Jingyuan County () is a county in the east of Gansu Province. It is under the administration of Baiyin City, and consists of two separate tracts of territory to the north and south of Pingchuan District. The northern tract borders Ningxia to the north. The southern area consists of an irrigated area around the Yellow River and the northern area is semi-arid highlands.

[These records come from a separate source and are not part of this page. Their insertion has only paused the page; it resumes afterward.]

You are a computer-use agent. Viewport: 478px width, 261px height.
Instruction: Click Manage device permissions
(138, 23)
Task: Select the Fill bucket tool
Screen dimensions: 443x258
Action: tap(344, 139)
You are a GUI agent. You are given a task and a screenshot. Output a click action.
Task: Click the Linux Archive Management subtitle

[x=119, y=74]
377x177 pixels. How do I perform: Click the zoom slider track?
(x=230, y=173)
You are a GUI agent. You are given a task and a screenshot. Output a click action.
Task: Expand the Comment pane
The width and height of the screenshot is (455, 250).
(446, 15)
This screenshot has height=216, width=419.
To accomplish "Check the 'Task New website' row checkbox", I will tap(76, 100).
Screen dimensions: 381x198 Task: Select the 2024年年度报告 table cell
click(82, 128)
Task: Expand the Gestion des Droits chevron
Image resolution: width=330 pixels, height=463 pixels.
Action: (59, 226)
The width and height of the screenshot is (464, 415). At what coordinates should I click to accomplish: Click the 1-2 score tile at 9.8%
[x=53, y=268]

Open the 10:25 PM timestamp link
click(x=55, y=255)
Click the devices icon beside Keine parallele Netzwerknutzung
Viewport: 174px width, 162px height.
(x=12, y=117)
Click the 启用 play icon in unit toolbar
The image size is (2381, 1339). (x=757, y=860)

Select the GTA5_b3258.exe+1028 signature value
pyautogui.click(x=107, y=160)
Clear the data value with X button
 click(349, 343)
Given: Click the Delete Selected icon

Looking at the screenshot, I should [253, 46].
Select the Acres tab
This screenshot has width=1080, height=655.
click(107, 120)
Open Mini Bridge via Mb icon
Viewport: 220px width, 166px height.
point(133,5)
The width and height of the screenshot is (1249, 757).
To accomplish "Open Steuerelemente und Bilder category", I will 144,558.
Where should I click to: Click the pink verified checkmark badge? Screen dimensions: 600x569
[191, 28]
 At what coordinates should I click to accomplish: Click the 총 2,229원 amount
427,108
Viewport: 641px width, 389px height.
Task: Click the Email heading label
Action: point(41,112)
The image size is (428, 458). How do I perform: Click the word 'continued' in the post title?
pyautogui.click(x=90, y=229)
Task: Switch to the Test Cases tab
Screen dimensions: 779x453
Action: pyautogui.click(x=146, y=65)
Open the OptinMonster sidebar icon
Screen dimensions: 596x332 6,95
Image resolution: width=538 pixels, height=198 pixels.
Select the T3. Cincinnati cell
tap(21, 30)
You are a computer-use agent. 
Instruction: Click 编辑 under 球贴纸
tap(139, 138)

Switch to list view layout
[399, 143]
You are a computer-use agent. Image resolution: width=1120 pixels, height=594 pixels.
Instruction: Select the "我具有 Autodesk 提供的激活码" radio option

The name originated from 'settling down in the borderlands'. Jingyuan belonged to the Yiqu kingdom, later becoming part of the Qin state. The county was first established during the Han dynasty in 114 BC. During the Western Wei it was known as Huizhou (会州),  the defensive outpost of Huining County. It was located at the battleground of the Northern Song Dynasty and the Western Xia. In 1730 the county got its current name. In 1928, Jingyuan was transferred from Shaanxi to Gansu.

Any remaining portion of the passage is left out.